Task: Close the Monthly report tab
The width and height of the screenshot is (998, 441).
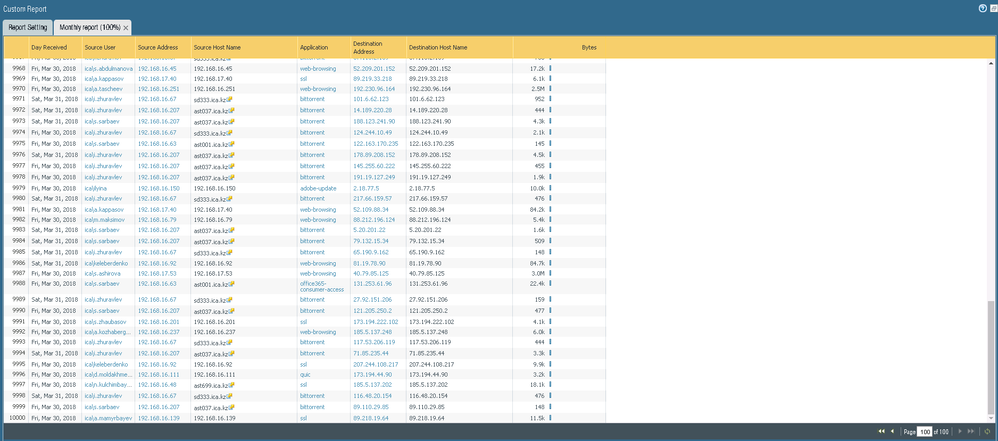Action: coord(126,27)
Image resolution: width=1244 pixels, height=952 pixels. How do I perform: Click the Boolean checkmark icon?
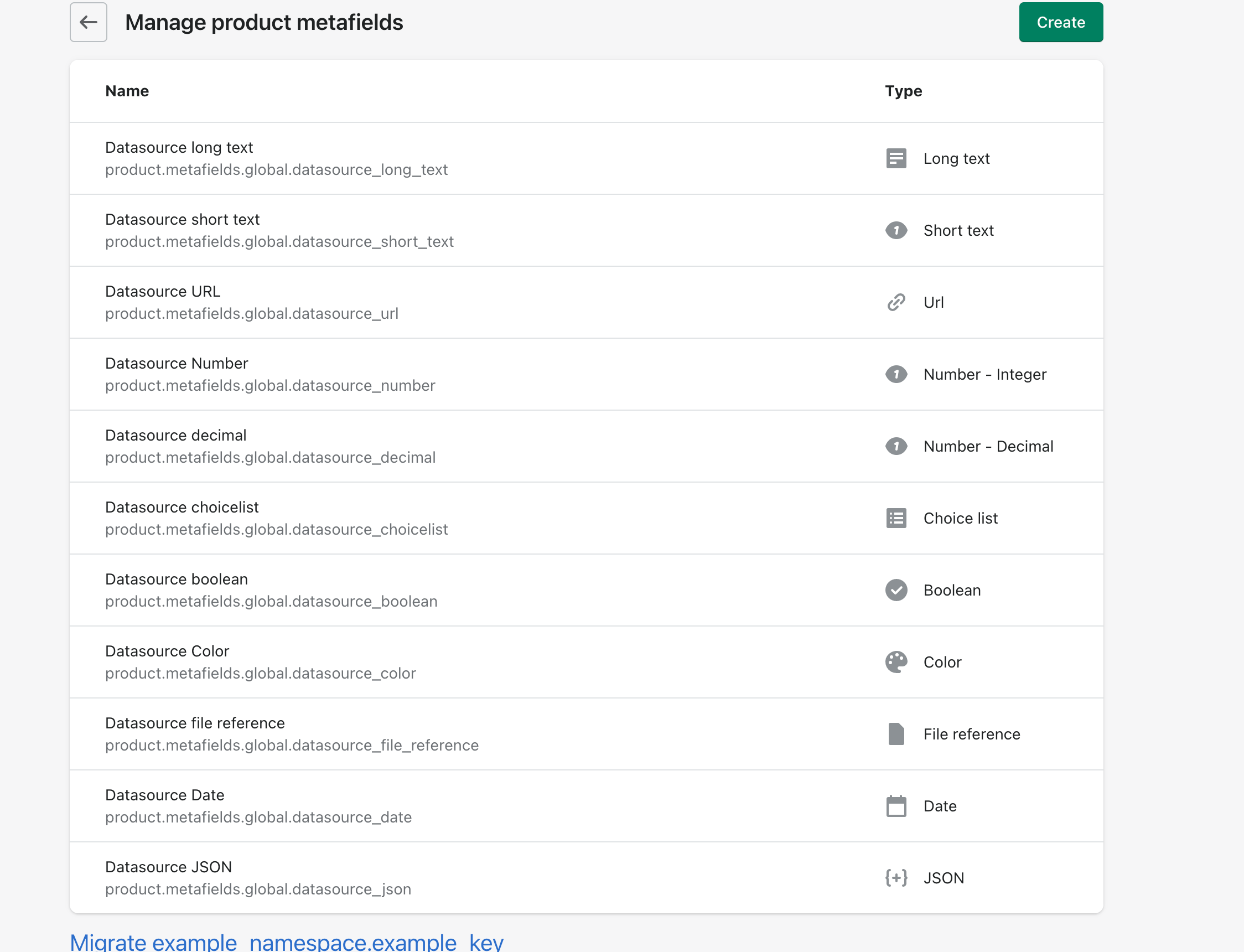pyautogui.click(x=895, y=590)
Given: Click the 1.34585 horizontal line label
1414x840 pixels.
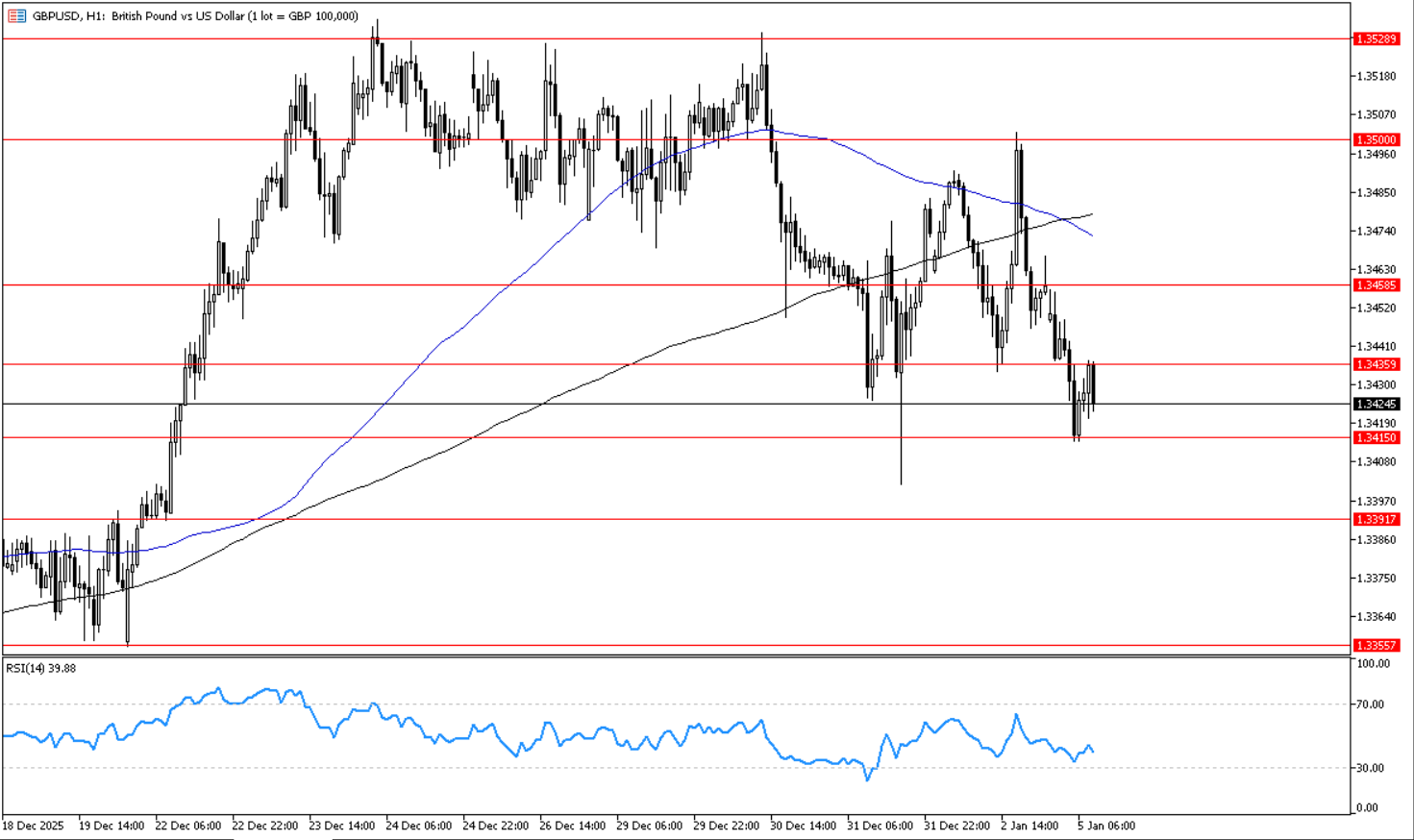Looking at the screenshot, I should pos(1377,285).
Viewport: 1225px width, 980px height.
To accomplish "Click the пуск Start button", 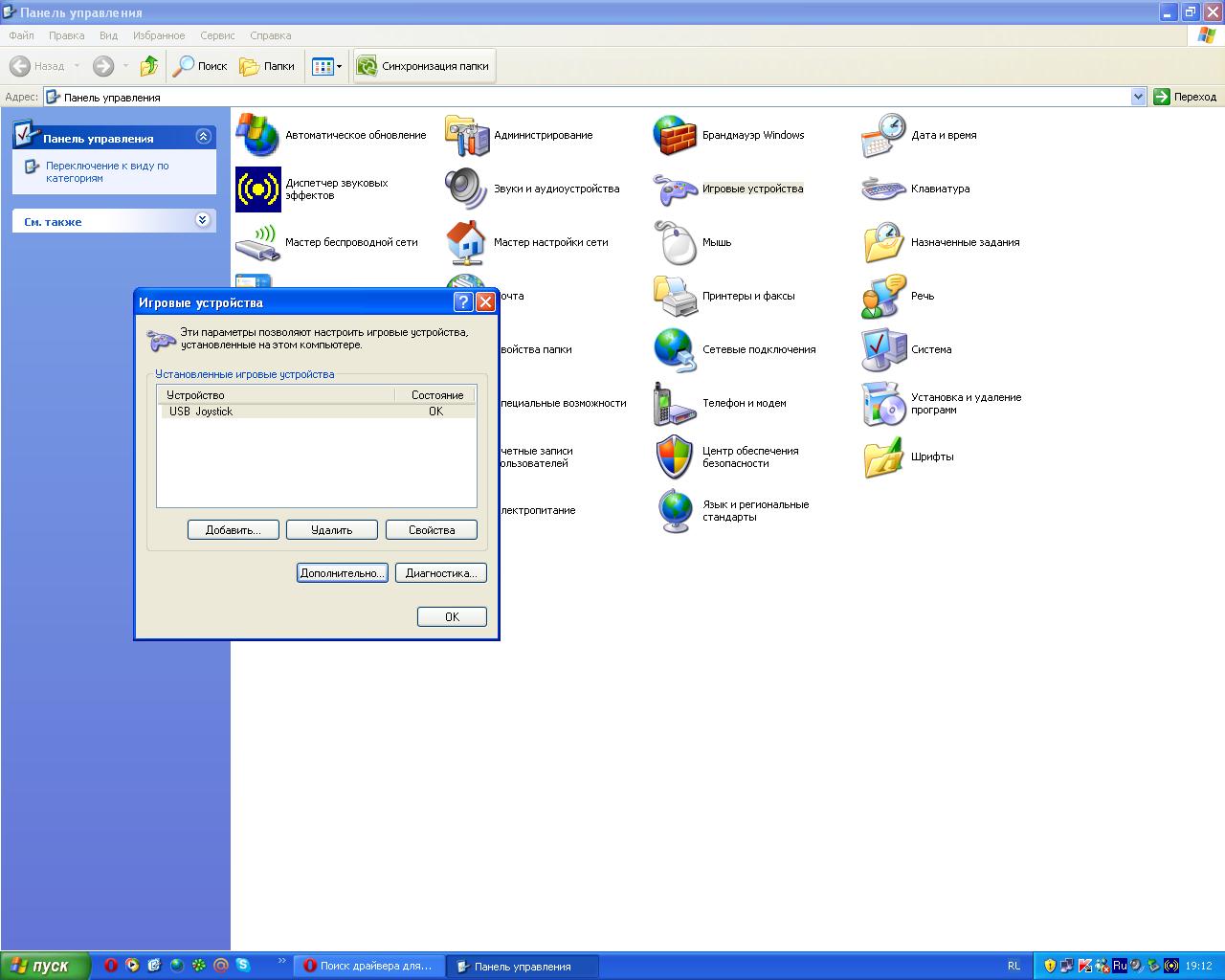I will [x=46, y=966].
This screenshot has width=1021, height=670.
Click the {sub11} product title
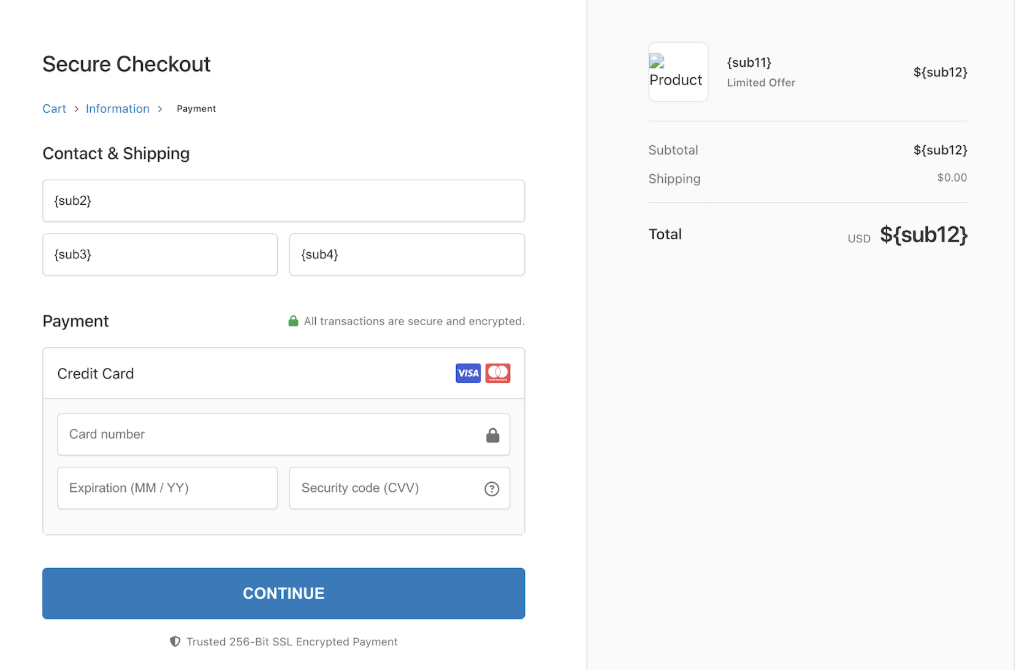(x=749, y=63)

**Goal:** Count the lines in the records above that contain the string "width", treating uppercase and lowercase as different, and give only the number.

**Answer to the exercise:** 4